Reputation: 13522

How can I find twitter profile links with a regex?

I want to parse html documents for links to twitter profiles using a regex and preg_match_all() in PHP. The twitter links are in this form:

http(s)://twitter.com/#!/twitter_name

I only want to grab links that are purely to the profile page ( eg. nothing after the twitter_name ).

I would like to handle both http and https ( because this is common in these links ).

I would also like to handle //www.twitter.com and //twitter.com ( also common ).

How should I structure my regex?

Upvotes: 1

Answers (4)

Reputation: 91608

How about something like:

(https?:)*\/\/(www.)*twitter.com\/#!/([A-Za-z0-9_]*)

I'm not sure what all characters are valid in a Twitter handle, but I'm assuming 0-9, letters and underscores.

Probably best to run it in case-insensitive mode and get rid of the A-Z as well.

Upvotes: 2

Reputation: 42458

Try the following:

preg_match_all('~https?://(?:www\.)?twitter.com/#!/([a-z0-9_]+)~im', $html, $matches);

$matches[1] contains the matching user names.

EDIT: For more information on what characters can appear in the user name, see this answer and for more general info see this Twitter Engineering page.

Upvotes: 1

Reputation: 23770

Most general regex (that stops at "/" or space):

(https?:)?\/\/(www\.)?twitter.com\/(#!\/)?([^\/ ].)+

Upvotes: 2

Reputation: 3181

Try

preg_match_all('|https?://(?:www\.)?twitter.com/#!/[a-z0-9_]+|im', $text, $matched)

Don't know exacly what characters can be inside twitter username so I assumed [a-z0-9_]+. $matched[1] should be username.

Upvotes: 1

Set task 1:
From the thread on matching Twitter profile links with a regex, could you extract word for word the passage starting with "I'm not sure" and going on through "matching user names."?

[Entries from a pointing dataset]

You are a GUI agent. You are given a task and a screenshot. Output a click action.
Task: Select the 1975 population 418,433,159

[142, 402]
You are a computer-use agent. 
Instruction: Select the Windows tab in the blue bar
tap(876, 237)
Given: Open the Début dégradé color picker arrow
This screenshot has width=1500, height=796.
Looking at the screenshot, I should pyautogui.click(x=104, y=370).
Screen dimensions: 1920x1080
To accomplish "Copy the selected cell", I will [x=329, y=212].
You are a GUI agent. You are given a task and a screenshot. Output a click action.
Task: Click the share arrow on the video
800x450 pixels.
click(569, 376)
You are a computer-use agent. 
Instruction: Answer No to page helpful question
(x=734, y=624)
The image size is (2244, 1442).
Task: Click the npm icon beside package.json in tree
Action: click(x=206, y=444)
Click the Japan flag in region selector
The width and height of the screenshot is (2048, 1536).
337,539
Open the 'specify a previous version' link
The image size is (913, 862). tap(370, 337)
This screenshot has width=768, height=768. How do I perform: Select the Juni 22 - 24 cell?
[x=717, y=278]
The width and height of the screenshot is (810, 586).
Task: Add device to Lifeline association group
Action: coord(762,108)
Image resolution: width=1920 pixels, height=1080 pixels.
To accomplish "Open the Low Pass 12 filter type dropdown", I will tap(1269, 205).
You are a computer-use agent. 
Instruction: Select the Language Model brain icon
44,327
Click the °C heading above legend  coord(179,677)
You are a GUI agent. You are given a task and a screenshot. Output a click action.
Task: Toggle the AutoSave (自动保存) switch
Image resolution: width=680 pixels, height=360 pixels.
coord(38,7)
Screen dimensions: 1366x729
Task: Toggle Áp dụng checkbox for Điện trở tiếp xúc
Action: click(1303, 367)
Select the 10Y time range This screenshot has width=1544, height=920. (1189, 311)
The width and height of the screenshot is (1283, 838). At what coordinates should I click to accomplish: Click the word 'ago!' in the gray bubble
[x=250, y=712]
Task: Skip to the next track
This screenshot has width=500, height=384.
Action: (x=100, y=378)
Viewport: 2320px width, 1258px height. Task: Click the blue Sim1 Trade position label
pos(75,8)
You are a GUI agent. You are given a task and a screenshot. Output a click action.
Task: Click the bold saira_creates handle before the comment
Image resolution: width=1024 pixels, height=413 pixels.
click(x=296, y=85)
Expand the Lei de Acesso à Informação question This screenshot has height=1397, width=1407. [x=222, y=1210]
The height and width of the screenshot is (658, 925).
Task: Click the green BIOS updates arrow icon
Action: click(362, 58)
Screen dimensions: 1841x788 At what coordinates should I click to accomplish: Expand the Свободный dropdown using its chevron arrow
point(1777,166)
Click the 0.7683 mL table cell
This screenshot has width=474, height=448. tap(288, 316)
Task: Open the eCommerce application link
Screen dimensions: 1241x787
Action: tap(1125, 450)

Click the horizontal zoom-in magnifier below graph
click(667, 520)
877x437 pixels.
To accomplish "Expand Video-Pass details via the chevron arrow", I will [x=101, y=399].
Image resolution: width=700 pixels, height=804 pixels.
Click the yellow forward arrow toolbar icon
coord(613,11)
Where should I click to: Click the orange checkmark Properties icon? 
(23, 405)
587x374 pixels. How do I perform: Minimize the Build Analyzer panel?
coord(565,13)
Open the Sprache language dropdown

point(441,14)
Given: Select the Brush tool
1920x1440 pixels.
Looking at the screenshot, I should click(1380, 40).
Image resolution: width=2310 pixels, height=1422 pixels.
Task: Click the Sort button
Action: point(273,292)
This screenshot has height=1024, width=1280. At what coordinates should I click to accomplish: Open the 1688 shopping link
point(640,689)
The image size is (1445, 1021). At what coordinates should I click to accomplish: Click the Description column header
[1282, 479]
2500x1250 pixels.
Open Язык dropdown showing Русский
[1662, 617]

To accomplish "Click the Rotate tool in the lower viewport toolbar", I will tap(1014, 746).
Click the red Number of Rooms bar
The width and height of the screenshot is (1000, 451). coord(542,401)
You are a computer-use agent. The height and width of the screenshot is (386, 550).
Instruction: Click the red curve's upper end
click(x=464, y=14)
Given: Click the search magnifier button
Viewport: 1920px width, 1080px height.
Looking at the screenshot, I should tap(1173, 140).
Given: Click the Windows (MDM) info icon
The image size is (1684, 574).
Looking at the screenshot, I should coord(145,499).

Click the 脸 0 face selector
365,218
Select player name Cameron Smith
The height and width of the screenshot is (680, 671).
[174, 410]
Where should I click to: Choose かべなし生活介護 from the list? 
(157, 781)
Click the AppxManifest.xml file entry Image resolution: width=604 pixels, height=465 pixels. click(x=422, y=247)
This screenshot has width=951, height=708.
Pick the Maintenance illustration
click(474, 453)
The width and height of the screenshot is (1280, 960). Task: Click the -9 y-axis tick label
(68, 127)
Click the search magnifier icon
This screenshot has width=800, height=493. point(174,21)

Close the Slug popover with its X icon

Set task 2:
In the dataset entries, can you switch "accomplish" to "achieve" for the lines starting with the line with "This screenshot has height=1024, width=1280." and going on through the line with "Looking at the screenshot, I should tap(1173, 140).", leaving all else unchanged and returning only those lines?

Correct response 1:
I'm not sure what all characters are valid in a Twitter handle, but I'm assuming 0-9, letters and underscores.

Probably best to run it in case-insensitive mode and get rid of the A-Z as well.

Upvotes: 2

Reputation: 42458

Try the following:

preg_match_all('~https?://(?:www\.)?twitter.com/#!/([a-z0-9_]+)~im', $html, $matches);

$matches[1] contains the matching user names.

Correct response 2:
This screenshot has height=1024, width=1280. At what coordinates should I click to achieve: Open the 1688 shopping link
point(640,689)
The image size is (1445, 1021). At what coordinates should I click to achieve: Click the Description column header
[1282, 479]
2500x1250 pixels.
Open Язык dropdown showing Русский
[1662, 617]

To achieve "Click the Rotate tool in the lower viewport toolbar", I will tap(1014, 746).
Click the red Number of Rooms bar
The width and height of the screenshot is (1000, 451). coord(542,401)
You are a computer-use agent. The height and width of the screenshot is (386, 550).
Instruction: Click the red curve's upper end
click(x=464, y=14)
Given: Click the search magnifier button
Viewport: 1920px width, 1080px height.
Looking at the screenshot, I should tap(1173, 140).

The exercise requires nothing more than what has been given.